◆ WHAT YOU HAVE TO DO
Look through the material below and show every line with the word "Rent".

◆ RECORD EXTRACTS
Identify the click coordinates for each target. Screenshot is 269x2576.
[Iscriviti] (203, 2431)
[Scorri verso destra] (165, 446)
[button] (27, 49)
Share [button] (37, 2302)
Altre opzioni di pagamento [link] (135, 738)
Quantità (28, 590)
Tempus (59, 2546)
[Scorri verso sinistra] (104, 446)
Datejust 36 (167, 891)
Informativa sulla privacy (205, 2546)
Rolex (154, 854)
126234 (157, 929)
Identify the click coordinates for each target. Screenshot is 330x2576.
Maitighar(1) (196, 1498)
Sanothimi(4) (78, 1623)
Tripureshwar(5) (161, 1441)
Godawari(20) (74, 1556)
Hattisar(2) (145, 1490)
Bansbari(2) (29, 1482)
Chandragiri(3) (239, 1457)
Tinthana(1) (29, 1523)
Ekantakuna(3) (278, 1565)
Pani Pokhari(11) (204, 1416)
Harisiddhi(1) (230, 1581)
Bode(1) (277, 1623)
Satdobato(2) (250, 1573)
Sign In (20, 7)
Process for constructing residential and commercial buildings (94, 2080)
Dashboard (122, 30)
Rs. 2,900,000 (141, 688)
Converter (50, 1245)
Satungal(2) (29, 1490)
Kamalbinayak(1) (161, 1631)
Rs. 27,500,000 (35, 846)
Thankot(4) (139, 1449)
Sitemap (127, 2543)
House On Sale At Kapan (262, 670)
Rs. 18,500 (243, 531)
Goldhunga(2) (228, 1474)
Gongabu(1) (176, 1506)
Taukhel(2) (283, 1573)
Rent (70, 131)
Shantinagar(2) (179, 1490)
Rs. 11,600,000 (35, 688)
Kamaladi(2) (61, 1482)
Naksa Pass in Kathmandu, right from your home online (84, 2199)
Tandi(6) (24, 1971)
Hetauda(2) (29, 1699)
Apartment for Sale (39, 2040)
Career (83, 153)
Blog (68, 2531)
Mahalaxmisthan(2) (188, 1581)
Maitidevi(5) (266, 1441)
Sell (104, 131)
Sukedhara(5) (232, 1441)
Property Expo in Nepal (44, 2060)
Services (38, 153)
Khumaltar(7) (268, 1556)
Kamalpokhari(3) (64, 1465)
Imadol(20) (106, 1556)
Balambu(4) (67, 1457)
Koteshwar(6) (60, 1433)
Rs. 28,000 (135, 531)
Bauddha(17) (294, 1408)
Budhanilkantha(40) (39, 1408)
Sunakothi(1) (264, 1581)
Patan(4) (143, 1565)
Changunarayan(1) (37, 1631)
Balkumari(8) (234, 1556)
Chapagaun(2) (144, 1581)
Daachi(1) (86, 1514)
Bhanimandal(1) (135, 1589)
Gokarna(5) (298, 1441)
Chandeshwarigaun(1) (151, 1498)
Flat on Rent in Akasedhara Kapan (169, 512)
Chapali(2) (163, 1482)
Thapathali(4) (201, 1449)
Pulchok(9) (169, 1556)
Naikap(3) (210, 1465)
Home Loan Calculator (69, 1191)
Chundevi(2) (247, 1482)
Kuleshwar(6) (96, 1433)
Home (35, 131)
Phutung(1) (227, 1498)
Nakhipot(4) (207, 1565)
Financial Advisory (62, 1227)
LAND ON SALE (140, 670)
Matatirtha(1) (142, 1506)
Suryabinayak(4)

◆ ANSWER SPACE
Rent (70, 131)
Flat on Rent in Akasedhara Kapan (169, 512)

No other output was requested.